Propagation and reverberation of acoustic fields in shallow water depend strongly on the spatial variability of seabed geoacoustic parameters; and lack of knowledge of seabed variability is often a limiting factor in acoustic modelling applications. However, direct sampling (e.g., coring) of vertical and lateral variability is expensive and laborious, and matched-field and other long-range inversion methods fail to provide sufficient resolution.; This thesis develops a new joint time/frequency domain inversion for high-resolution single-bounce reflection data. The inversion approach has the potential to resolve fine-scale sediment profiles over small seafloor footprints (∼100 m). The approach utilises sequential Bayesian inversion of time- and frequency-domain reflectivity data, employing ray-tracing inversion for reflection travel times and a layer-packet stripping method for spherical-wave reflection coefficient inversion.

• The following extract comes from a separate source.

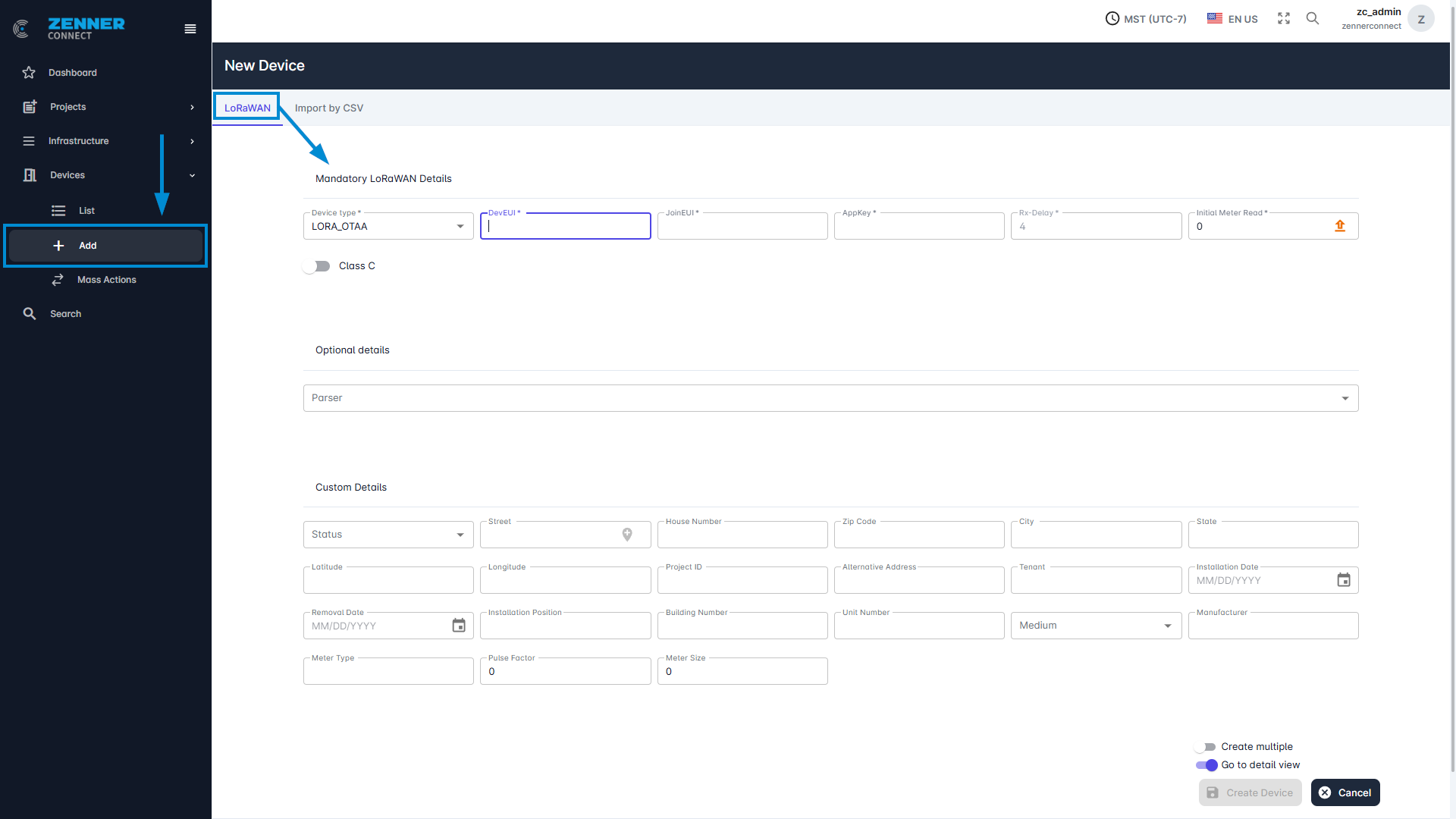1456x819 pixels.
Task: Open the Medium dropdown
Action: [x=1096, y=626]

Rigorous uncertainty estimation is of key importance to yield high quality inversion results. Quantitative geoacoustic uncertainties are provided by a nonlinear Gibbs sampling approach together with full data error covariance estimation (including non-stationary effects). The small footprint of the measurement technique combined with the rigorous inversion of both time and frequency domain data provides a powerful new tool to examine seabed structure on finer scales than heretofore possible.; The Bayesian inversion is applied to two data sets collected on the Malta Plateau and the Strait of Sicily during the SCARAB98 experiment. The first application aims to recover multi-layered seabed structure and the second application recovers density and sound velocity gradient structure in the uppermost sediment layer.; An interesting new method of deriving reflectivity data from ambient noise measurements is briefly considered in simulation to examine the resolving power and limits of the approach.